When Dr. Abraham Erskine first appeared in Captain America Comics #1 (1941), he didn’t even have a name. That’s a shame because he invented the super serum that turned Steve Rogers into Captain America. His original plans for a “super soldier” included a long regime of diet and exercise—not just the gamma rays and serum.

33. Mother of the Big Green Guy

These days, Helen Cho is best remembered for her role in Age of Ultron (2015), where she helps assemble Vision. In the comics, she is supporting character in the Hulk series, where is also the mother of Hulk’s own successor, Amadeus Cho.

34. Unpaid Intern

Netflix’s Jessica Jones radically expanded the role of her pal, Malcolm Ducasse. The Alias comics, upon which the series is heavily based, feature him as “Malcolm Powder”—a much younger high school student who begs his idol, the titular Jessica Jones, for a job at her PI agency. At least he achieves his dreams in the TV series.

35. Not That Big Ben

Benjamin “Big Ben” Donavan is an eight-foot-tall lawyer in the Luke Cage comics series. Sometimes he used his law skills as an ally to Luke; other times they were adversaries. Big Ben appears in the Luke Cage Netflix series, where he is still a frenemy lawyer to Luke, but—sadly—not eight feet fall.

36. Unlucky in Love

In 2014, The Agents of S.H.I.E.L.D. TV series was criticized for separating the canonically gay couple of S.H.I.E.L.D. agent Victoria Hand and mercenary Izzy Hartley. Their sexual identities were never discussed, their characters never met, nor was their status as a couple ever mentioned explicitly before they were killed off. Don’t superhero helpers deserve better?

37. Fourth Wheel

Foggy Nelson is the best friend and legal partner of Matt “Daredevil” Murdock, but he is also the third peg in a long-running love triangle between his partner and their secretary, Karen Page. For most of the comics run, Foggy is also oblivious about Matt’s superhero alter ego, although he is suspicious of the strange bruises and how he’s never in the same room as Daredevil. At one point, Matt threw Foggy off trail by getting someone else to wear the costume while Matt himself played his own “twin brother,” Mike Murdock. Page preferred “Mike” over Foggy as well. Poor Foggy.

38. Tear A Page From This Sad Book

In the comics, Karen Page is the longest-running love interest for Daredevil. Like in the show, she serves for a time as Matt Murdock’s secretary before she falls onto hard times and addiction as an actress. It gets so bad, she even sells Matt Murdock’s secret identity to Kingpin.

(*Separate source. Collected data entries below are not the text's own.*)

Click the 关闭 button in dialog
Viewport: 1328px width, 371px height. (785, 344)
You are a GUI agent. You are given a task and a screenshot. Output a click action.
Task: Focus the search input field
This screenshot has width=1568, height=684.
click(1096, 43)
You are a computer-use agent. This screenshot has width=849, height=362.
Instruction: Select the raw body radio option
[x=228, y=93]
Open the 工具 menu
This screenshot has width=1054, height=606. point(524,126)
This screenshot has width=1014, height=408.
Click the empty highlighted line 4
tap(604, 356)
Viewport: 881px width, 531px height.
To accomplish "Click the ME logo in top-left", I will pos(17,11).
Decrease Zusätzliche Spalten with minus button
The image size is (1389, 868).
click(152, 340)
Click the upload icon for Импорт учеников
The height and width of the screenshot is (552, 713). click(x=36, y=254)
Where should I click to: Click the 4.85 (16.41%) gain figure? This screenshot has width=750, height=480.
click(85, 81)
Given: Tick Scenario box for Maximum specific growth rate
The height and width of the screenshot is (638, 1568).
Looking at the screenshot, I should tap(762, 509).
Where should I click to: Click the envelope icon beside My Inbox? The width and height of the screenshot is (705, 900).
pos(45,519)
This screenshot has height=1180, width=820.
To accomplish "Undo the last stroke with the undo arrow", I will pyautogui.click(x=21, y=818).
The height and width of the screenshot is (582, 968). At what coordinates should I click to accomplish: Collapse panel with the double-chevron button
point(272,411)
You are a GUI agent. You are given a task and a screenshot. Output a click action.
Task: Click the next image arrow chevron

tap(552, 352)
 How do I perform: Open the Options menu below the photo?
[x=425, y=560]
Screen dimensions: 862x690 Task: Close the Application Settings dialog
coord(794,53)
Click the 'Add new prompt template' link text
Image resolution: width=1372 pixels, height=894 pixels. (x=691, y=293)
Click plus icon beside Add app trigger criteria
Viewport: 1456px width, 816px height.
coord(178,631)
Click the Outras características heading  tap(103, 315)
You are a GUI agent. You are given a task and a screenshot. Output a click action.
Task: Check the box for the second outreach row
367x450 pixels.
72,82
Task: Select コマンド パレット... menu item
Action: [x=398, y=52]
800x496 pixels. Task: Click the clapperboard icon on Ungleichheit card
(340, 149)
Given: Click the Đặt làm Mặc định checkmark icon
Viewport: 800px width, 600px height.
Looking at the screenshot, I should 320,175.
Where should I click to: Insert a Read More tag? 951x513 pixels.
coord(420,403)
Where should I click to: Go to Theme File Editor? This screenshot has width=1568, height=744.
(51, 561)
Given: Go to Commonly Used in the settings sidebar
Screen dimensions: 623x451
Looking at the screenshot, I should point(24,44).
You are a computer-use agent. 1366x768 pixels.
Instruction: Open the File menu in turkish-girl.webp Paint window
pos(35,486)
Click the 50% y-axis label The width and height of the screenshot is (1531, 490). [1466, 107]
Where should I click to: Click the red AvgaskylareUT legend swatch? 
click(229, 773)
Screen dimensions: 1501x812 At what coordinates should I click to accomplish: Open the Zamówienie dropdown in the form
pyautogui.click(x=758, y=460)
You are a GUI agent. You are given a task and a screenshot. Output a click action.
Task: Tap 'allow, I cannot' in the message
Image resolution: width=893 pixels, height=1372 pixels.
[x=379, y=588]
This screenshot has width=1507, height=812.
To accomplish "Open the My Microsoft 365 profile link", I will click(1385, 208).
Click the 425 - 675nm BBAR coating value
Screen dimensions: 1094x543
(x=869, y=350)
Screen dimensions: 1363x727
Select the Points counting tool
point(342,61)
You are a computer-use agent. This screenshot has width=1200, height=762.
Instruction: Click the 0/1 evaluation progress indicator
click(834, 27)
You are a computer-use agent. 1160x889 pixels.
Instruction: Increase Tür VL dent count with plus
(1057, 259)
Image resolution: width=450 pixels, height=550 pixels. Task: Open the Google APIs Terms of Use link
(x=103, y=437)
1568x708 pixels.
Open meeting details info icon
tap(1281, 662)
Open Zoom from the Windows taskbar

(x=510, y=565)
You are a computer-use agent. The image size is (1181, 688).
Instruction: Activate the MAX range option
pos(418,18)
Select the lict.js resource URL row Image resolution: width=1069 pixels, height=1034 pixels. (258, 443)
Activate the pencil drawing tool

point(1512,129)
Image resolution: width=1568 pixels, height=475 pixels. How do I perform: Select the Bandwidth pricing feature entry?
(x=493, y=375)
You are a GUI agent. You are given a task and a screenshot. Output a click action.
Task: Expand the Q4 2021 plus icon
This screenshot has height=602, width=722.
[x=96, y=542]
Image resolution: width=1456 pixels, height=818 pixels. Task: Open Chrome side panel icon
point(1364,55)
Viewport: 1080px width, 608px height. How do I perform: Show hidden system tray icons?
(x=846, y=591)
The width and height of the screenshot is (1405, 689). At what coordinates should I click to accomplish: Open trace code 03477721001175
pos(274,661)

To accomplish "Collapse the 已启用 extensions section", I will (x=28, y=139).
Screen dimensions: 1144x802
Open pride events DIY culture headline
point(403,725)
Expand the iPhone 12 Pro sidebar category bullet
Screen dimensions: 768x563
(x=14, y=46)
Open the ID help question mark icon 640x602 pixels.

39. A Visit to the Doctor’s

After the death of Bruce Wayne’s parents, it was Dr. Leslie Thompkins who tended to the orphaned boy and continued to act as his surrogate mother. After Bruce grew up and became Batman, he would pay a visit to Leslie—in disguise—at Park Row every year on the anniversary of his parents’ death. For some reason, Leslie never takes this hint as to who Batman might possibly be…

40. Who Are You?

The decades-long separation between Captain America and Peggy Carter wasn’t their only endgame. In some versions, Peggy falls in love with Captain America while working with the French Resistance, only to get amnesia from an exploding piece of debris, then get sent to recover with her parents in Virginia. It doesn’t take half a century for her to rediscover Captain America.

41. Forever Young

For years, Sharon Carter was the younger sister of Peggy Carter—not her grandniece. This was retconned to make the present-day setting of the comics work out with the WWII-specific backstory of Captain America.

42. Man Down

Jeri Hogarth is Jessica Jones’s lawyer and the first openly lesbian character in the Marvel Cinematic Universe. However, in the comics, “Jeri” is “Jeryn Hogarth,” and not a woman at all. Hogarth remains a lawyer to multiple Defenders, but he is also still a bitterly divorced spouse, at one point asking Luke Cage and Iron Fist to escort his daughter to a dance just to one-up his ex-wife.